そう言えば、花組【巡礼の年】の感想で「小柳奈穂子と生田大和は2人で何か話し合って、演出を考えたのだろうか?」と書いたが、先日の『カフェブレイク』で星組の天華えまが「稽古中に、たまたまそこにいた生田大和先生から役作りのアドバイスを貰った」と言うのを聞いて、もしかすると僕の妄想は正解だったのかも知れないと嬉しくなった。
舞台を長く観続けていると、こうしたマニアックな楽しみ方ができるようになるのも、宝塚の醍醐味の一つだろう。
(ぴーすけ、ありがとう!!)



ギャツビーが愛する女性デイジーを妻にし、ウィルソンが愛する女性マートルを愛人にするトムは、一見するとこの物語で最も裁かれるべき男のように映る。
しかし、冷静に見れば彼の罪らしい罪は「浮気」程度で、態度が横柄で女癖の悪い金持ちはどこにでもいる。
妻を誘惑するギャツビーに腹を立てる気持ちも、一般的な男性なら皆似たようなものだろう。

また、「自分が幸せになれないのは旦那のせい、国のせい」と言って、家庭の外に捌け口を求めようとするデイジーやマートルのような女性も、世間には大勢いる。
ニックも至って普通の青年だ。
誰もが皆、「俗物」ではあっても「悪人」ではない。

寧ろ、誰よりも純粋で一途なギャツビーの方が、社会的には最も裁かれるべき立場にいる、というのが本作の面白い所である。
また、どれだけ富や名声を手に入れようと求めるものはデイジーただ1人という、彼の一点の迷いの無さも、僕達一般人の感覚からすれば驚きだろう。
そして、物語が人間の「悪意」ではなく、人間の思惑を超えた「不運」の交差によって展開する事も、観る側には勿論、演じる側にも色々と考えさせる要素になっているのかなと感じた。
公演プログラムで、これだけ演者が役作りの難しさを口にしている作品も珍しいのではないか。

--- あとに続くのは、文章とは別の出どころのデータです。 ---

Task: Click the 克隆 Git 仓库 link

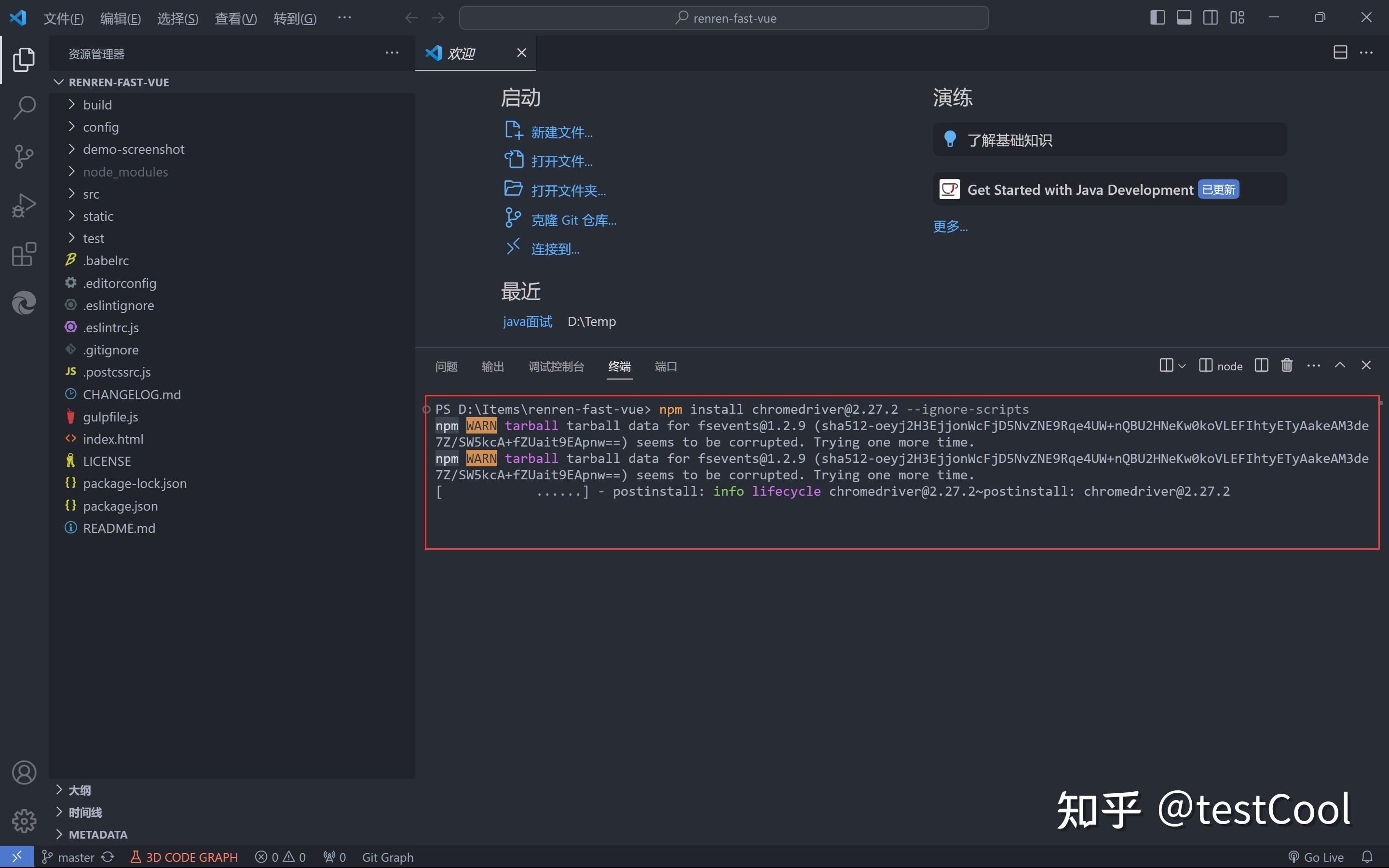Action: pos(573,219)
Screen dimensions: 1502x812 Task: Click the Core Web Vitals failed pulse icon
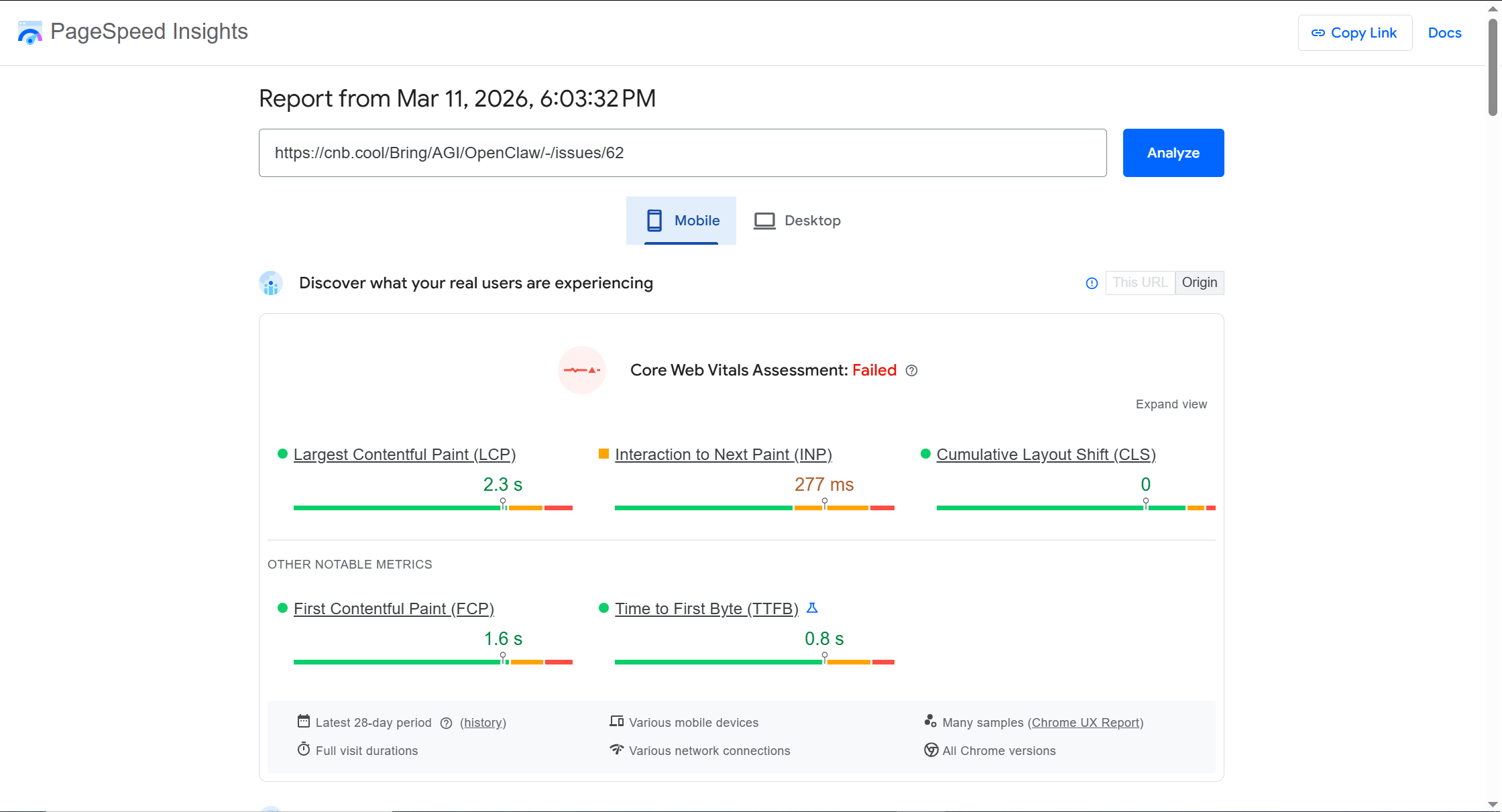(581, 370)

それだけに本作は、その時々の心の動きによって芝居が変わって来る作品であり、組子達には一公演でも多く舞台で演じさせてあげたいし、ファンには一公演でも多く観劇して色々と感じ取って欲しい作品である。
今日、再び公演中止の延期が発表されたが、一日も早い再開を祈りたい。

主要キャストの面々は、そんなシンプルだからこそ解釈が難しい物語のキャラクター達を、繊細なバランスで演じていた。
一見、悪人にも感じるトム・ブキャナンが、妻の秘密を一緒に抱えて生きて行こうとする場面は、果たして愛情からなのか自己保身からなのか…。
ここも解釈が分かれる所だと思うが、個人的には小池修一郎の言う「日本的なセンチメント」として捉えた。
公演プログラムを読む限り、鳳月杏もその解釈で演じているように映る。

例えば、僕達は花火大会に行って花火の絢爛豪華さに感動したり話題にする事はあっても、それを打ち上げる花火師に注目したり感謝する事はほとんど無い。
あのパーティに参加していた人達も、ただギャツビーが打ち上げる派手な花火を見に集まって来ただけで、誰もギャツビー自身の事など見てはいなかったのだろう。
そう考えると、あのラストシーンに集まった人達は、少なくとも虚構ではない真実のギャツビーを見てくれた、認めてくれた人達という事になり、たとえ僅かでもギャツビーにとっては救いとなったのではないかと思う。
(デイジーの態度が素っ気ないのは、そこにニック達が居たせいではないかと推察する)



キャストの感想を書こうと思ったのに、結局また解説のような内容になってしまった(笑)。
思った以上に長くなってしまったので、若手や娘役の感想はまた後日に。

ありがとう!!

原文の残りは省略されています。